对此,我们既要改变主流经济学、管理学企业理论研究中的“伦理无涉”常规假设,改变将将企业视为单一商业组织的视角局限,充分认知和理解企业的社会功能,同时也要充分重视企业社会属性的多层次、多维度、复杂性和动态化的表现形式,进行科学、合理、规范、持续的制度建设。

 

制度建设的一项基本目标在于实现商业生态系统和社会生态系统的协同统一。一方面,能够使企业的责任意识能够被激发,使企业的履责行动能被精准识别,绩效能够得以科学充分的评价,并在其所处商业生态和社会生态当中得以充分认可和正向的、积极的反馈。
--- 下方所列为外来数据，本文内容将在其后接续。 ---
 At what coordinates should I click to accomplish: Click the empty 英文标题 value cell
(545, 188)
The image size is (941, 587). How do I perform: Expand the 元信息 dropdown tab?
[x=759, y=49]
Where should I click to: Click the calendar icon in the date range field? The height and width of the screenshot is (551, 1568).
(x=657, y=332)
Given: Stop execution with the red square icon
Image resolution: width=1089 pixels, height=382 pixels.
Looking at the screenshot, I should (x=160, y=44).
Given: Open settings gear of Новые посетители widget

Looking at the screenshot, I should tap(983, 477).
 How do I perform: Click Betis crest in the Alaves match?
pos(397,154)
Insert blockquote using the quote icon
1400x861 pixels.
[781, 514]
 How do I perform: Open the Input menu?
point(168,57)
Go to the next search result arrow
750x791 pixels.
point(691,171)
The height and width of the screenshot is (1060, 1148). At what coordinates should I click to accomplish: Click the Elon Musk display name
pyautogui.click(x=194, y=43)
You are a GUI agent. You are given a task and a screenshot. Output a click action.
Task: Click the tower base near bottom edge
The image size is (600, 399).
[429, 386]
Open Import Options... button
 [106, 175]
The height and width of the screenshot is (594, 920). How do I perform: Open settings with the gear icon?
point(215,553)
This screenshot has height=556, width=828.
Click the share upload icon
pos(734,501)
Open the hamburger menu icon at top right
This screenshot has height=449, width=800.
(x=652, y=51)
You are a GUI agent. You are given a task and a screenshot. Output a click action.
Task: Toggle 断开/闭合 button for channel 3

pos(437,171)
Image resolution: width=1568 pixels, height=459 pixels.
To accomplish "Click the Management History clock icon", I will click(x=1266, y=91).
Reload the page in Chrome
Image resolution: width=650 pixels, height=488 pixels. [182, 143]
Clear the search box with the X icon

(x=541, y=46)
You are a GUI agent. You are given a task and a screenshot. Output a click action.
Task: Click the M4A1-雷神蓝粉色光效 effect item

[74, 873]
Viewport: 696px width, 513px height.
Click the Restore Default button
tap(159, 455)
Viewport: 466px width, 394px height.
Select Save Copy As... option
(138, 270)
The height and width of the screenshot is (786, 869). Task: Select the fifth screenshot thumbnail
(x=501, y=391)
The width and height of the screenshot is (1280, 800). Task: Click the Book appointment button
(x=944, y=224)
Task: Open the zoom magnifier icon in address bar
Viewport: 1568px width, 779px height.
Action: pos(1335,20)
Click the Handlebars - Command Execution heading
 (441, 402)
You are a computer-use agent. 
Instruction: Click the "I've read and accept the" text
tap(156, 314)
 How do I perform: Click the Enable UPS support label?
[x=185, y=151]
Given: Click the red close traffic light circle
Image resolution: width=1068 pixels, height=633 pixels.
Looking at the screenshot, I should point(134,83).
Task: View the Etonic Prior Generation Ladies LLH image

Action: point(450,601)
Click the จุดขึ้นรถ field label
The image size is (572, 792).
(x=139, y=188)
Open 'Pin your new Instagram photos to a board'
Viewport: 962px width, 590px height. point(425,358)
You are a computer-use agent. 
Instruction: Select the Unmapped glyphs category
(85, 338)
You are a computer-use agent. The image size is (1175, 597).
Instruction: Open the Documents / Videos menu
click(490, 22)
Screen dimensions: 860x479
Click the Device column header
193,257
另一方面,通过制度建设,着力避免向商业系统变相转移公共治理成本,同时防止一些企业将社会责任异化,有意淡化责任的主体差异,模糊责任的边界与范围,构设一种加大竞争对手运营成本的道义手段,用非商业手段实现商业目的。

 

总结与期待

 

企业社会责任是一个跨学科的话题,从直接的词义上看,企业社会责任横跨工商管理和公共管理两大领域,所彰示的商业与社会关系与一个国家所选择的制度体制背景以及所处的经济社会发展阶段紧密相关,在体制快速转型的中国,这更是一个需要我们不断调整自我认知的话题。四十多年的改革开放进程,同时也是一个企业不断得以经济赋权和社会赋能的过程。

 

当前,我们应该充分重视企业的社会属性和社会影响,将企业社会责任纳入社会治理共同体的建构当中,通过持续系统的制度建设,实现商业生态与社会生态的融合、协同与共赢。